As for the US, consider this: even with all those tariffs president Donald Trump is fond of, the country is running a huge and unsustainable budget deficit. At some point, the US government will have to push through the sort of fiscal consolidation chancellor Rachel Reeves is grappling with. A much bigger one, in point of fact. The “stable” US taxes Ineos is so fond of might not remain that way.
But is this really because of British taxes? Or is that just a convenient excuse from a public relations perspective at a time of heated debate over the government’s fiscal plans and its other policies, including net zero and the prime minister’s decision to press ahead with changes to employment law to boost workers’ rights.
The entire energy sector is currently grappling with an oil price that has been on the slide and looks set to remain in the doldrums for some time.
Opec, the Organisation of the Petroleum Exporting Countries, has two choices when it comes to keeping revenues flowing from pumping oil. The first is to limit production and force prices higher by reducing supply. This is something that has been tried in recent years. But it’s not easy to pull off. It requires the cartel’s members to agree to quotas, which inevitably means some get to pump more than others. Those unhappy with their share of the pie are apt to grouse about it in private and sometimes in public. Some quietly cheat.
This brings us to option two – the current one of pump, pump and pump some more, with the aim of blowing competitors with higher costs out of the business. The Middle East’s clout as an oil-producing region rests on its abundant, easy to extract supplies. Estimates put Saudi Arabia’s cost per barrel at less than $10 (£7.40). That compares to the North Sea’s 2023 average of $25, at current exchange rates.
America’s shale and fracking industries, meanwhile, need oil prices to stay comfortably above $60 to turn a profit.
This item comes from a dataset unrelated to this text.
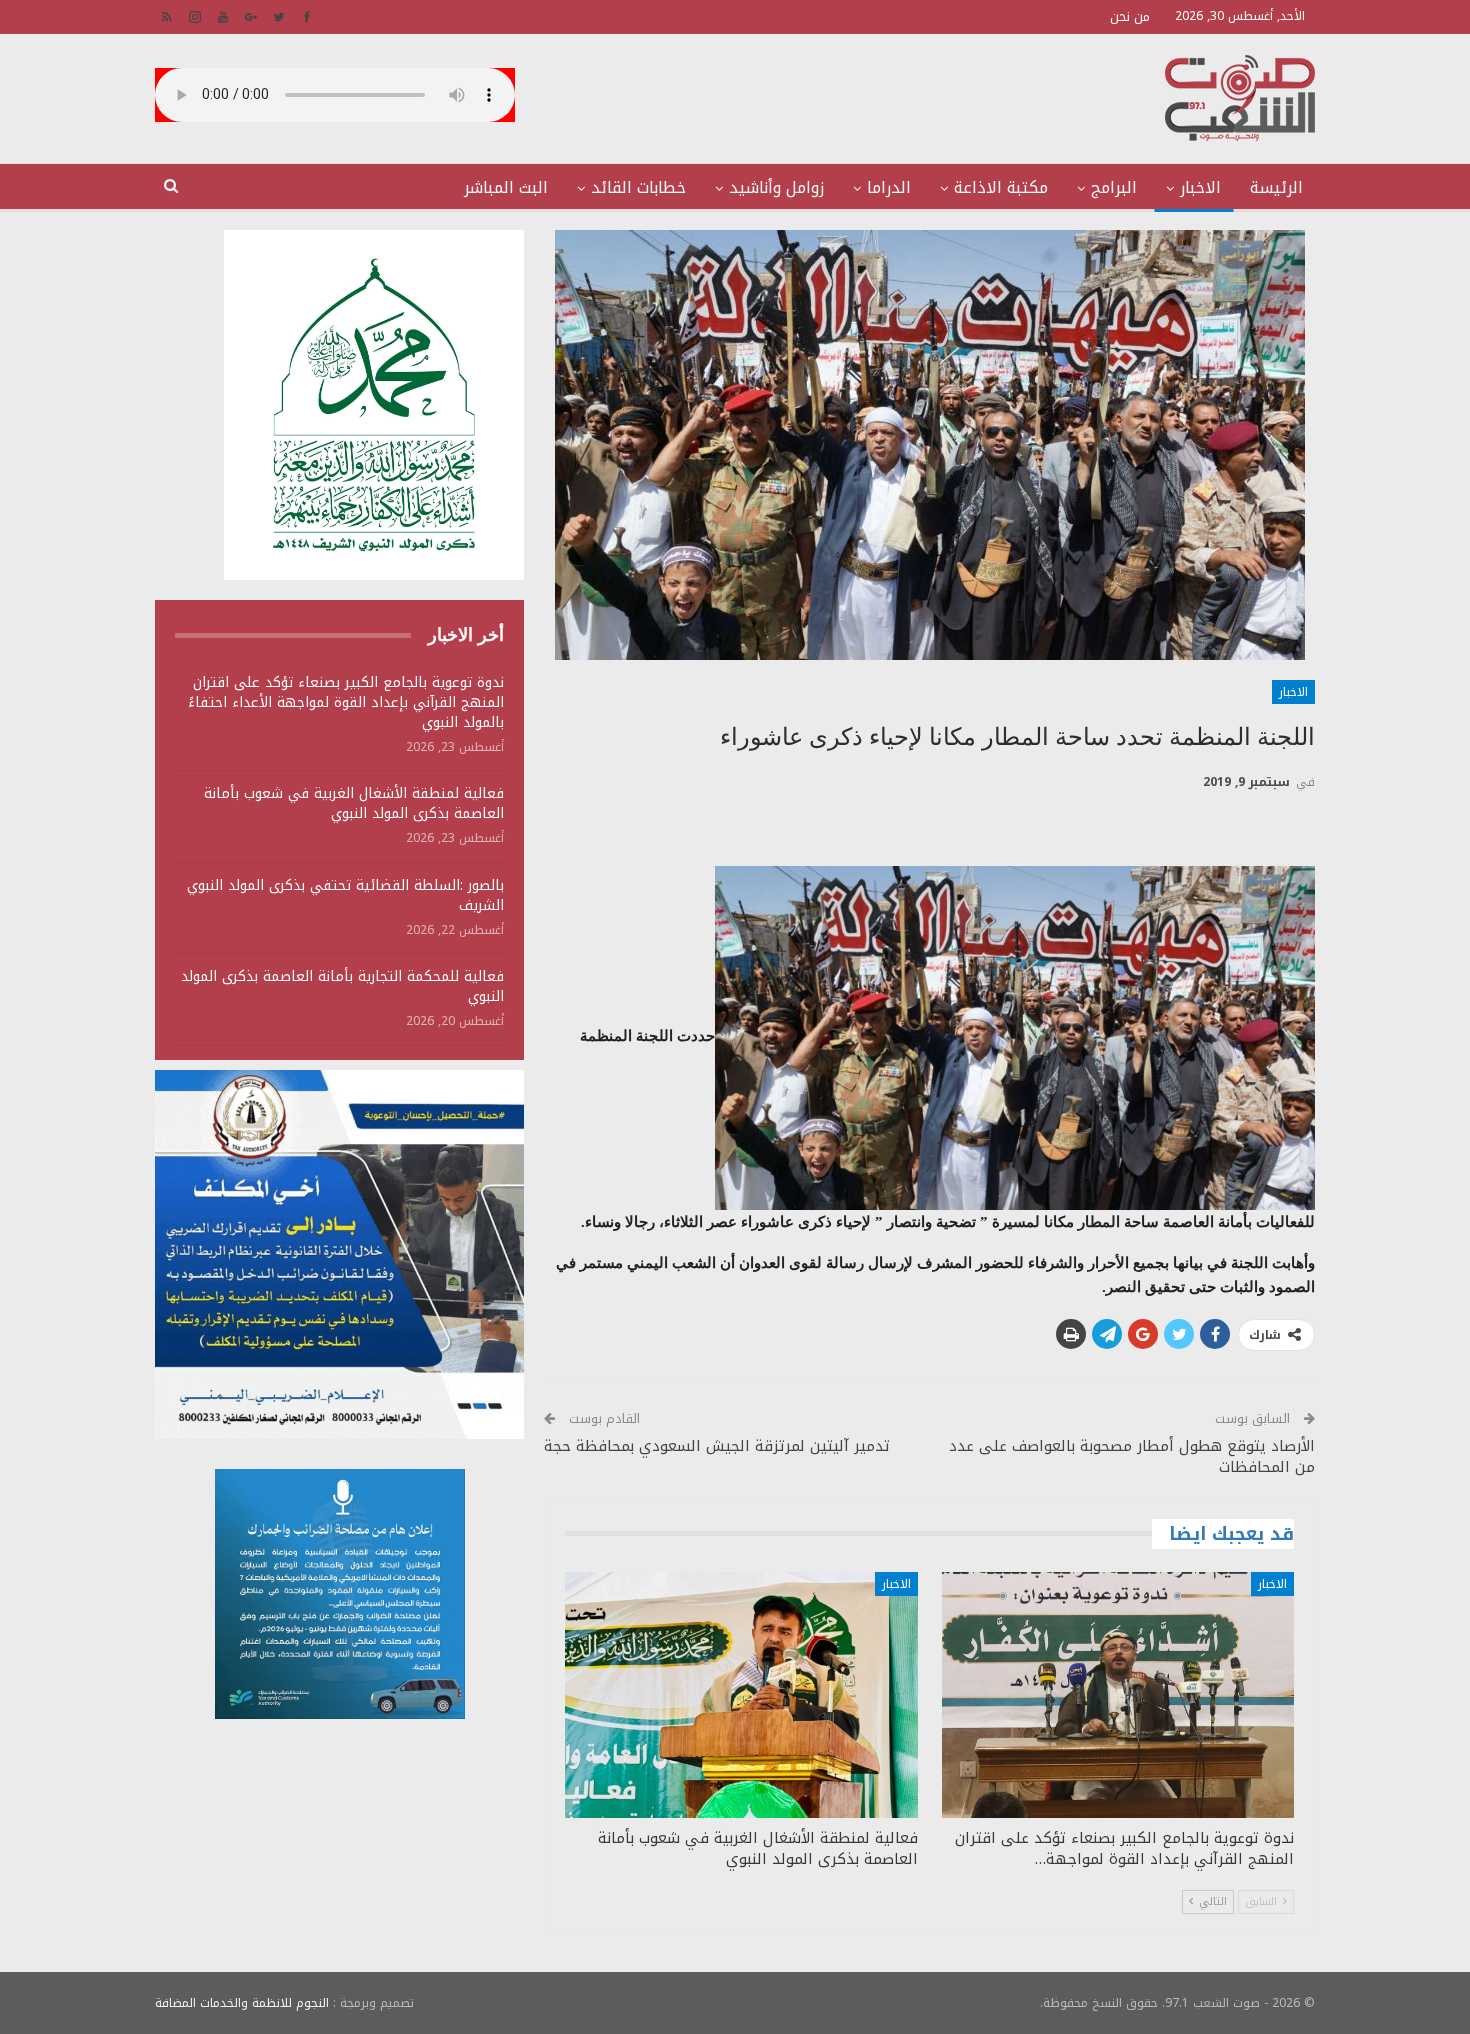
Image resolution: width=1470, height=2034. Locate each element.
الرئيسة (1276, 187)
The UK government’s appetite for using the North Sea’s remaining stock of hydrocarbons as a handy revenue spinner means Sir Jim has a point – at least partially. But here’s the thing: other producers will opt to weather the storm in the hopes that the US shale industry will end up getting mothballed and prices will rise again as a result. Maybe Reeves can also be prevailed upon to lower the burden.
Of course, those other producers probably don’t all have the other problems Ineos faces: namely the boss’s sports obsession. But he’s also a big sports fan, as a key investor in Manchester United, and seems not to have woken up to the old adage that the quickest way to make a small fortune is to invest a large one in sports, at least not until recently. That is especially true of football.
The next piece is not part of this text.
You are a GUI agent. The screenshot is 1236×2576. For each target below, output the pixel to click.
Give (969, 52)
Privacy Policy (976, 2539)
Ratings agencies Fitch and Moody’s also sounded the alarm over Ineos’s debt levels earlier this year, putting the company on a negative outlook. This sort of move can make it much more expensive for businesses to borrow – something Ineos has been doing a lot of. Sir Jim built his vast fortune on borrowing to buy up unloved assets and then squeezing profit from them.
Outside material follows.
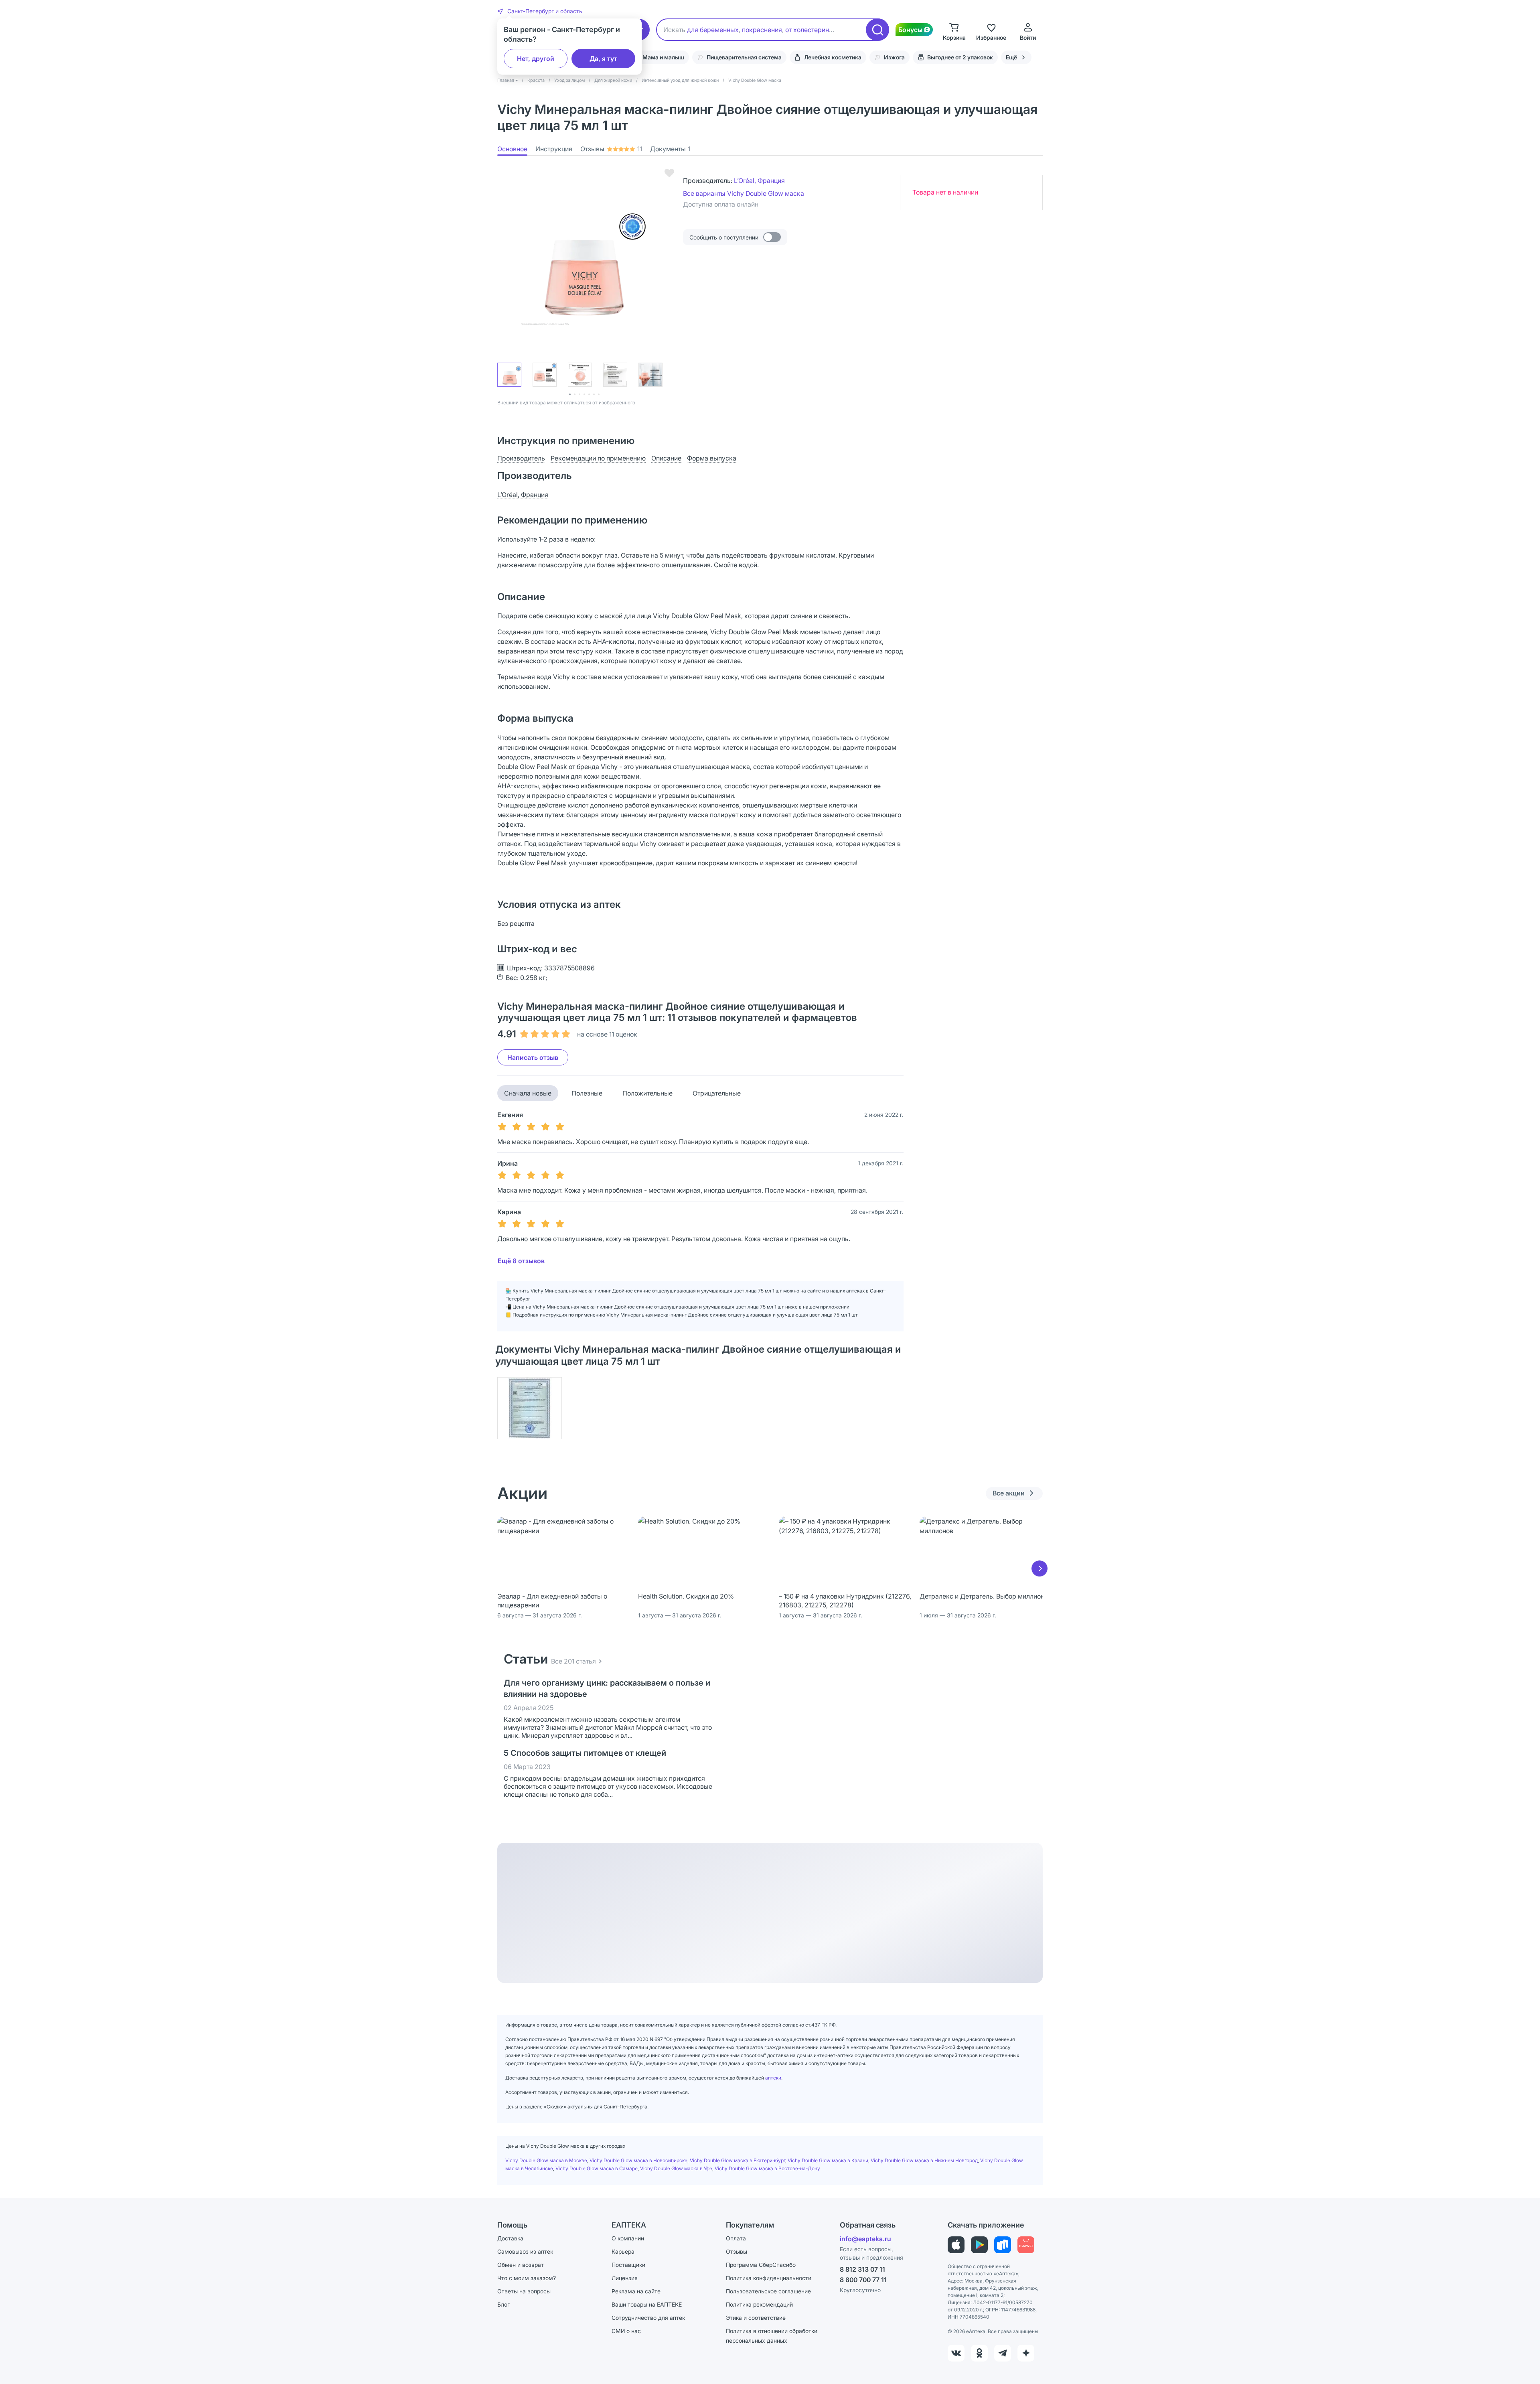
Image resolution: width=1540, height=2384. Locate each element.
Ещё (1011, 57)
Needless to say, redundancies have been made at Man United, while Ineos also got into a spat (now settled) with New Zealand Rugby over its sponsorship of the All Blacks, blaming “high energy costs and extreme carbon taxes” and (bizarrely) the “deindustrialisation of Europe” for an alleged failure to make sponsorship payments.
It is fair to say that Britain’s taxes have been making life difficult for many businesses and Rachel Reeves needs to pay due to that in her Budget. She needs growth and to find that, Labour needs to get the business community onside.
But some of Sir Jim’s troubles are homegrown and to many, pinning the blame for its recent moves on the British government looks very much like an attempt at distraction.